▸ TO BE DONE:
Rewrite the material below, replacing every "dropdown" with "drop-down menu" and leaving everything else unchanged.

▸ RECORDS SHOWN:
☆ ☆ ☆ ☆ ☆ ☆ ☆
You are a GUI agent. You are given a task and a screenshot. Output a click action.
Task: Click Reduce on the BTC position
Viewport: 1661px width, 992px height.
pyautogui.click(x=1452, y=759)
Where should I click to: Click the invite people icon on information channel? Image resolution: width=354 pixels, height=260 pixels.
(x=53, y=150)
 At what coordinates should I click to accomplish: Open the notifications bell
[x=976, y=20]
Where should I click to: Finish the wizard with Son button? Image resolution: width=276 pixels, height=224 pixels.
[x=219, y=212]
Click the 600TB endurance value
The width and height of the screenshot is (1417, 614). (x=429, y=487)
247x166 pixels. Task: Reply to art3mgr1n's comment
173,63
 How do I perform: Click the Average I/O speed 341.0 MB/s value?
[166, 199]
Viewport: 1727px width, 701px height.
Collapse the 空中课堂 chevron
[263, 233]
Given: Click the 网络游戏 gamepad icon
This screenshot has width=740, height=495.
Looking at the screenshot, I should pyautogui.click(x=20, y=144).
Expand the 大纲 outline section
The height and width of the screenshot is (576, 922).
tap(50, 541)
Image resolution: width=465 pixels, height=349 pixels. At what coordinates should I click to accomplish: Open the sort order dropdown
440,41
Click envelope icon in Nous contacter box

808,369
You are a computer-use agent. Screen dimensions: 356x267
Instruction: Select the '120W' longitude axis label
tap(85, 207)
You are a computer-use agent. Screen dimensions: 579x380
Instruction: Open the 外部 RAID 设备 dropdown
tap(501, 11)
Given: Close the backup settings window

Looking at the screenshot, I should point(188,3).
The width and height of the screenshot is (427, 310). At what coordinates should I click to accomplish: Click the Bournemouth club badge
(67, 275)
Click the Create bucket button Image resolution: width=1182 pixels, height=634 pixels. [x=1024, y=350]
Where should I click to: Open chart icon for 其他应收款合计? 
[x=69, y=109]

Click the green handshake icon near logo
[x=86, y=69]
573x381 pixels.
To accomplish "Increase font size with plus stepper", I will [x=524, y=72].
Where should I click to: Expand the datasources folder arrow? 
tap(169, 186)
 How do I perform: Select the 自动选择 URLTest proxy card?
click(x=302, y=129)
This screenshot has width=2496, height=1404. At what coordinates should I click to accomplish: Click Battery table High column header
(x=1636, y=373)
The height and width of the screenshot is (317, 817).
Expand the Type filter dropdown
☆ ☆ ☆ ☆ ☆ ☆ ☆
▸ RESPONSE:
You are a GUI agent. You are given a task and a screenshot. Output a click action.
Task: Click Reduce on the BTC position
Viewport: 1661px width, 992px height.
pyautogui.click(x=1452, y=759)
Where should I click to: Click the invite people icon on information channel? Image resolution: width=354 pixels, height=260 pixels.
(x=53, y=150)
 At what coordinates should I click to accomplish: Open the notifications bell
[x=976, y=20]
Where should I click to: Finish the wizard with Son button? Image resolution: width=276 pixels, height=224 pixels.
[x=219, y=212]
Click the 600TB endurance value
The width and height of the screenshot is (1417, 614). (x=429, y=487)
247x166 pixels. Task: Reply to art3mgr1n's comment
173,63
 How do I perform: Click the Average I/O speed 341.0 MB/s value?
[166, 199]
Viewport: 1727px width, 701px height.
Collapse the 空中课堂 chevron
[263, 233]
Given: Click the 网络游戏 gamepad icon
This screenshot has width=740, height=495.
Looking at the screenshot, I should pyautogui.click(x=20, y=144).
Expand the 大纲 outline section
The height and width of the screenshot is (576, 922).
tap(50, 541)
Image resolution: width=465 pixels, height=349 pixels. At what coordinates should I click to accomplish: Open the sort order drop-down menu
440,41
Click envelope icon in Nous contacter box

808,369
You are a computer-use agent. Screen dimensions: 356x267
Instruction: Select the '120W' longitude axis label
tap(85, 207)
You are a computer-use agent. Screen dimensions: 579x380
Instruction: Open the 外部 RAID 设备 drop-down menu
tap(501, 11)
Given: Close the backup settings window

Looking at the screenshot, I should point(188,3).
The width and height of the screenshot is (427, 310). At what coordinates should I click to accomplish: Click the Bournemouth club badge
(67, 275)
Click the Create bucket button Image resolution: width=1182 pixels, height=634 pixels. [x=1024, y=350]
Where should I click to: Open chart icon for 其他应收款合计? 
[x=69, y=109]

Click the green handshake icon near logo
[x=86, y=69]
573x381 pixels.
To accomplish "Increase font size with plus stepper", I will [x=524, y=72].
Where should I click to: Expand the datasources folder arrow? 
tap(169, 186)
 How do I perform: Select the 自动选择 URLTest proxy card?
click(x=302, y=129)
This screenshot has width=2496, height=1404. At what coordinates should I click to accomplish: Click Battery table High column header
(x=1636, y=373)
The height and width of the screenshot is (317, 817).
Expand the Type filter drop-down menu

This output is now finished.